I never have many parents. I always send sign-up sheets for times, and it never fails that someone who signed up doesn’t come, or someone who didn’t sign up comes, or someone comes at a different time that the one they signed up for. And there’s always the parent that shows up at 6:50 and you end up staying past 7 PM.
So my 6:50 parent was a mom who ended up in tears. She has four teenage boys and she is upset because they won’t talk to her. They won’t come to the table for dinner. They seem angry at her and her husband. She wants them to go to counseling, but they won’t. One of the boys told her he wants to die. She shared that the boys want to go out with their friends, but she and her husband won’t let them because their friends are bad influences. I tried to comfort her as best I could and told her that all teenagers are like that, not just hers, but she didn’t seem convinced. So we walked down to the guidance counselor’s office and went over the situation and hopefully we can get the boys some help.
I was pretty flabbergasted. I’ve never met Hispanic parents that are so strict. I’ve never had a parent break down in front of me (that I can remember). This lady’s son is in my Algebra class and he seems like a well-adjusted student. He understands most of what I teach. He’s got friends, he’s socially okay, he listens and participates in class. I would never have known anything was going on at home. I’ve also never had a parent ask me to help them get counseling before. This mom is doing all the right things, and her kids just aren’t responding because they want more independence. She’s setting boundaries, she’s trying to talk with her kids, she’s trying to get help. I am impressed. And I hope that if there really is a problem, and it’s not just teenage angst, then this family can be helped.
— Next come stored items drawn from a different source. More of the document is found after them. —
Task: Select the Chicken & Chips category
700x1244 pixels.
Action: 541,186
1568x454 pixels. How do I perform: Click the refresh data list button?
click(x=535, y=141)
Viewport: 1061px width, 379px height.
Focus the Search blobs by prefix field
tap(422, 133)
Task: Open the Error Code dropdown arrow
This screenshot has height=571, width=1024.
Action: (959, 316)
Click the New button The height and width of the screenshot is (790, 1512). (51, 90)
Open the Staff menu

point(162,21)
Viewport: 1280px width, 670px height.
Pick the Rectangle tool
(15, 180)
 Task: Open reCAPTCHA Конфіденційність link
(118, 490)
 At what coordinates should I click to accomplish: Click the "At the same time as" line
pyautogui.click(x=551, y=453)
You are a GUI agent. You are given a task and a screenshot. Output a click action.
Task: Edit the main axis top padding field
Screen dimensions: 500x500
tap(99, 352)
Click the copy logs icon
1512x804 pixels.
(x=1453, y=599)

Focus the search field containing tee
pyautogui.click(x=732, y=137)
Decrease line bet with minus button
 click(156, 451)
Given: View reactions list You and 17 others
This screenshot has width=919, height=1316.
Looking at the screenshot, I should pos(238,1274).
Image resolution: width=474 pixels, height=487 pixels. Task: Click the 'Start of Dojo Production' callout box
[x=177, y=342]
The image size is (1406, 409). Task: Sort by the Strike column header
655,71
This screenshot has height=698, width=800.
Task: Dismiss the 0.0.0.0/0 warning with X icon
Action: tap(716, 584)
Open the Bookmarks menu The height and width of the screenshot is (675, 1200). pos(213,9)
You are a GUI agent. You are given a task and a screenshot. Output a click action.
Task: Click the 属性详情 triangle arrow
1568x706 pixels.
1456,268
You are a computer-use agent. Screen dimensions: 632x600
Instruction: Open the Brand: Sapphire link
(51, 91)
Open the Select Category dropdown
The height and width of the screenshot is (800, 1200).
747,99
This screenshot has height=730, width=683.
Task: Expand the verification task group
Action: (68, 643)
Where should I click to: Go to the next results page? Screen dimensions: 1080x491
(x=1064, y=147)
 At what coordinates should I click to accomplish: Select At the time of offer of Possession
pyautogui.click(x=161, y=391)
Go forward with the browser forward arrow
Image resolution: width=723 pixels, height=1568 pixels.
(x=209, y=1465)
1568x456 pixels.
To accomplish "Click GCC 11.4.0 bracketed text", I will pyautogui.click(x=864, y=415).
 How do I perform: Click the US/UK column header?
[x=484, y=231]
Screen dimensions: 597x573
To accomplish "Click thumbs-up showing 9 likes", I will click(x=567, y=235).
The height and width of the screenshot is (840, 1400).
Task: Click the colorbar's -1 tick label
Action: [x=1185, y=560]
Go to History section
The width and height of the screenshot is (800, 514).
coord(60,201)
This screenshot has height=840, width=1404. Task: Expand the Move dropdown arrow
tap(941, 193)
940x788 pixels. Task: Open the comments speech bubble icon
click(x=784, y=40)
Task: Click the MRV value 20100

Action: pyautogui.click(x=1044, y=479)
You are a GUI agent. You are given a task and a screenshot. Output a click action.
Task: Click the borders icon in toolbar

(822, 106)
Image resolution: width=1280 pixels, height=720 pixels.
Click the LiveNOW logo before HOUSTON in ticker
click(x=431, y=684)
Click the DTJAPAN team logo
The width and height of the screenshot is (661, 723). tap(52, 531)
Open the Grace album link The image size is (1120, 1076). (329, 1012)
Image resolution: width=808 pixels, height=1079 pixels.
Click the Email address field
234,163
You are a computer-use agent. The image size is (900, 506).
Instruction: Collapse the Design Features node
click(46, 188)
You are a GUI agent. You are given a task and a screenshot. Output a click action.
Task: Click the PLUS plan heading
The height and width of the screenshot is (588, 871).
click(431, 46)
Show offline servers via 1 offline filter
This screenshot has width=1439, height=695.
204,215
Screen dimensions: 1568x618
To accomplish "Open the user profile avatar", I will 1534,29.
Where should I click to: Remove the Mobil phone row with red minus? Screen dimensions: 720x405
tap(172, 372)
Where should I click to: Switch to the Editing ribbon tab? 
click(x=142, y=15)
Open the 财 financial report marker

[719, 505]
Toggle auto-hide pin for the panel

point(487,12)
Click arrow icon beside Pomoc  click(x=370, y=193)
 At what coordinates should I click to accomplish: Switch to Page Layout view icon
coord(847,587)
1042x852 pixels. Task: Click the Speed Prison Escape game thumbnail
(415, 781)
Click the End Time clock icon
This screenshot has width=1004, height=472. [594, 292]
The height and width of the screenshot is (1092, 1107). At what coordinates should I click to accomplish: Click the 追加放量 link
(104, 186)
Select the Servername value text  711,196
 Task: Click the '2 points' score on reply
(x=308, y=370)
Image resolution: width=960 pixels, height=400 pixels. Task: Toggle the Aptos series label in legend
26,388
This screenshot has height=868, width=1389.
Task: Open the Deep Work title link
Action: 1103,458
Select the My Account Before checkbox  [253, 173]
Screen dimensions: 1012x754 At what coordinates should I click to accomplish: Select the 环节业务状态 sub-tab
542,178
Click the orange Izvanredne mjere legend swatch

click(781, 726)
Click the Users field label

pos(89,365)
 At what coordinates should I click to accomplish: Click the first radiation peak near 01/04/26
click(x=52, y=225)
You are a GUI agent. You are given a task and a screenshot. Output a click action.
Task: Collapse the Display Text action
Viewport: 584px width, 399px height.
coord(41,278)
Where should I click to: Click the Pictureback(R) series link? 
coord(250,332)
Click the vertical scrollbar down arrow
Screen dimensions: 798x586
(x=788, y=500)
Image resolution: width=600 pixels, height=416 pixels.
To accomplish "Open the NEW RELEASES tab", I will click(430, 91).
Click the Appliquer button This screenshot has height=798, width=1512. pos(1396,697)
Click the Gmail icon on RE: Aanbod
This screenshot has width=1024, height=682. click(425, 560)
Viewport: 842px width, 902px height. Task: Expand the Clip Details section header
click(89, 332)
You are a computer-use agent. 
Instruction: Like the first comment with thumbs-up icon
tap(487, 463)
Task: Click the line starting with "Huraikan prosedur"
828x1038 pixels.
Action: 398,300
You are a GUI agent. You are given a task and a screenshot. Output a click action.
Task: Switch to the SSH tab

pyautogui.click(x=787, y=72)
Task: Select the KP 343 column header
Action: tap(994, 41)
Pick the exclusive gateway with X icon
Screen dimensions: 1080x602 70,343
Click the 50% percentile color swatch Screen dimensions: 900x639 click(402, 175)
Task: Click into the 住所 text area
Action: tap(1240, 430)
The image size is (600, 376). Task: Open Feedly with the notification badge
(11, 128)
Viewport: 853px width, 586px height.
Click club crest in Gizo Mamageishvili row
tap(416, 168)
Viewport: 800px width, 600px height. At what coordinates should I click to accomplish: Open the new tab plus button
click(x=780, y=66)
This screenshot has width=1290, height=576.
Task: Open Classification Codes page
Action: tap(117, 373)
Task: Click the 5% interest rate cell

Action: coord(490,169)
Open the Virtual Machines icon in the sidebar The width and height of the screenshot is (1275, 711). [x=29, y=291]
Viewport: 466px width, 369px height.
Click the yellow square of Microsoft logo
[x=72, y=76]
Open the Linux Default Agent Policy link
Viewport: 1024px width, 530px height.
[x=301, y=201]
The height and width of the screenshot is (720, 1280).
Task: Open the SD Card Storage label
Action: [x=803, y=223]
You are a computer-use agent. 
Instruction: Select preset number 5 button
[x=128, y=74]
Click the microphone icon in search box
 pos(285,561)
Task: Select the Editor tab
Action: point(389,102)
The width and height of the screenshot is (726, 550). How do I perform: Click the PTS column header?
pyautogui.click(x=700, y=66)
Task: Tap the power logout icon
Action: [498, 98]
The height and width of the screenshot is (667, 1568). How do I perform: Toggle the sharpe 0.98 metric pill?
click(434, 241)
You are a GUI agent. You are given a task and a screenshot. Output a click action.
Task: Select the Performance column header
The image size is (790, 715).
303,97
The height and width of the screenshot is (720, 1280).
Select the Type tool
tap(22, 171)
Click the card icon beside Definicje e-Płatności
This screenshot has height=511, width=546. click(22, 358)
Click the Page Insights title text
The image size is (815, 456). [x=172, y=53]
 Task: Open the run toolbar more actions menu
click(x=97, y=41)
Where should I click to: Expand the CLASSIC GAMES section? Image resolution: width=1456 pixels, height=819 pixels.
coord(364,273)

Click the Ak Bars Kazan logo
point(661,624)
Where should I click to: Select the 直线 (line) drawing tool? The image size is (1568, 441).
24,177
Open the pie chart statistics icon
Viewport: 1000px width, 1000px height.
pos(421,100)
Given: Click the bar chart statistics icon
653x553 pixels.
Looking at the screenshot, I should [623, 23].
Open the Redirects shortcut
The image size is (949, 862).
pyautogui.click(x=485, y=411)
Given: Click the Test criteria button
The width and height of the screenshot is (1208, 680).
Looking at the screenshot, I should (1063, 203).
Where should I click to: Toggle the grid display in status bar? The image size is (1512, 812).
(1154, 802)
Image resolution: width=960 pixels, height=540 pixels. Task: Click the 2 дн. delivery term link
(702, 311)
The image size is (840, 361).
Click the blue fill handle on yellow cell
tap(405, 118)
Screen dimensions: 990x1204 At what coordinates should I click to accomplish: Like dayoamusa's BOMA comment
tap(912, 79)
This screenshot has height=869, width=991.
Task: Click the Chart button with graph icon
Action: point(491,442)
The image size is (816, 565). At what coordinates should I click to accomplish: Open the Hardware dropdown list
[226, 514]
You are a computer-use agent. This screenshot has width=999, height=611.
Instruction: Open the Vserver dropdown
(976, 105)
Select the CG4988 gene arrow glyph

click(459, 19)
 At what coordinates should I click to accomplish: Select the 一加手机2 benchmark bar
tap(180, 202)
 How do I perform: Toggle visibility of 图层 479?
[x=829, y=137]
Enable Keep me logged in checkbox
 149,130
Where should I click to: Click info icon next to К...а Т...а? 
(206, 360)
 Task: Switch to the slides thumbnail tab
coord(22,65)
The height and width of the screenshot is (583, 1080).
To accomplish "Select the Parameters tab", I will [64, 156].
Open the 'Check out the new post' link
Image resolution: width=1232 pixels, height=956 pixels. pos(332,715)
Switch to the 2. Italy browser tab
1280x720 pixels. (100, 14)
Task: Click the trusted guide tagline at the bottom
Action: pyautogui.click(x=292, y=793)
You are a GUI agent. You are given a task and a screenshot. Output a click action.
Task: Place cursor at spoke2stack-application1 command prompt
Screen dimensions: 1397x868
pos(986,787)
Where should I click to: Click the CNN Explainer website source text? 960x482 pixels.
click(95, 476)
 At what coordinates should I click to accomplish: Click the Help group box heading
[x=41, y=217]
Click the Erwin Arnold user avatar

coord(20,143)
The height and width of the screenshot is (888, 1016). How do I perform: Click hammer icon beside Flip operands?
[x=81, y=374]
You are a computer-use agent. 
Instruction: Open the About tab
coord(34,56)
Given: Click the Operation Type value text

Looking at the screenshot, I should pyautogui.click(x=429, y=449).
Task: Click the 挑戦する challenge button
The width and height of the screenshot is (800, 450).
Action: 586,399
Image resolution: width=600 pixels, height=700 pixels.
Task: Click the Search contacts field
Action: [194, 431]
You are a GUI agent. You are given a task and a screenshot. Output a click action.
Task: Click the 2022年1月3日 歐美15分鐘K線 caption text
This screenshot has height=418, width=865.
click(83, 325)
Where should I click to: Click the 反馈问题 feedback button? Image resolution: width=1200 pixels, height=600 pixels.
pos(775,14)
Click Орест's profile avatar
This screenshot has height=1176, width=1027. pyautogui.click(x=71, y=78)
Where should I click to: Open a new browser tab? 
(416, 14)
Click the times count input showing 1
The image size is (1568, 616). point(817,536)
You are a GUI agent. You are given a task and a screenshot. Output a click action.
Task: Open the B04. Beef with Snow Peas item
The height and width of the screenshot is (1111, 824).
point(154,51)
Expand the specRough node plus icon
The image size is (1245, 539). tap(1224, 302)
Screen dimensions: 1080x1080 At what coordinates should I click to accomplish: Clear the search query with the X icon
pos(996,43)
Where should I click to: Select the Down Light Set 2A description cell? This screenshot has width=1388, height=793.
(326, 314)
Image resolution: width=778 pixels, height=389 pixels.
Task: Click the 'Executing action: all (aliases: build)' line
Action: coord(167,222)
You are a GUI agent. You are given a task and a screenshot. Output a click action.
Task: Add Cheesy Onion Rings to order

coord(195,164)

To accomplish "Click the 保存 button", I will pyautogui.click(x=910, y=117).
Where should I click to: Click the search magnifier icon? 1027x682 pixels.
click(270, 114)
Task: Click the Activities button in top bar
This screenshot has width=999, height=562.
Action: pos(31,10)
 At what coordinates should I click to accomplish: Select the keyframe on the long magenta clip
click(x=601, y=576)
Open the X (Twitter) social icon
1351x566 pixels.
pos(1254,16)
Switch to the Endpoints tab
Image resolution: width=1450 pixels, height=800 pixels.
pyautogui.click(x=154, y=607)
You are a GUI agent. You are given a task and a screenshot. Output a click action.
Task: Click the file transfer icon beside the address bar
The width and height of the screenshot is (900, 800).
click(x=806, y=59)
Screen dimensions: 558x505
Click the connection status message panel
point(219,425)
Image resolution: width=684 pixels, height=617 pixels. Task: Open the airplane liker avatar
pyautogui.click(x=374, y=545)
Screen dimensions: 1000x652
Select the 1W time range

I wonder what Madeleine will be like when she’s a teenager. I kind of dread it, considering she can already be pretty belligerent and stubborn at 4. But my mom and I had a pretty good relationship when I was a teen, and I always talked to her. Maybe that will happen with Madeleine and I. Probably not, but I can hope.
I keep thinking about how important building a family is, and how Steven and I need to lay a good foundation now in order to have strong family ties when the kids are teens. So much responsibility!
I completely agree. I worry about when the kids are older- if they will talk to us and listen to our wisdom. Matt and I try hard all the time to make sure that the kids know that we are there to listen and that we love them no matter what their mistakes are. Hopefully that will continue to be in the forefront of their minds as they enter into the teen years and will help our relationships remain close!
I think that a lot of parents (including myself) worry about this. I guess all we can do is our best. I am already worried about Kindergarten next year!!! Lewis and Madeline have been so lucky to have such a controlled environment and children to play with whose parents we know and see on a daily basis. What are we going to do next year? 🙂 I will need counseling!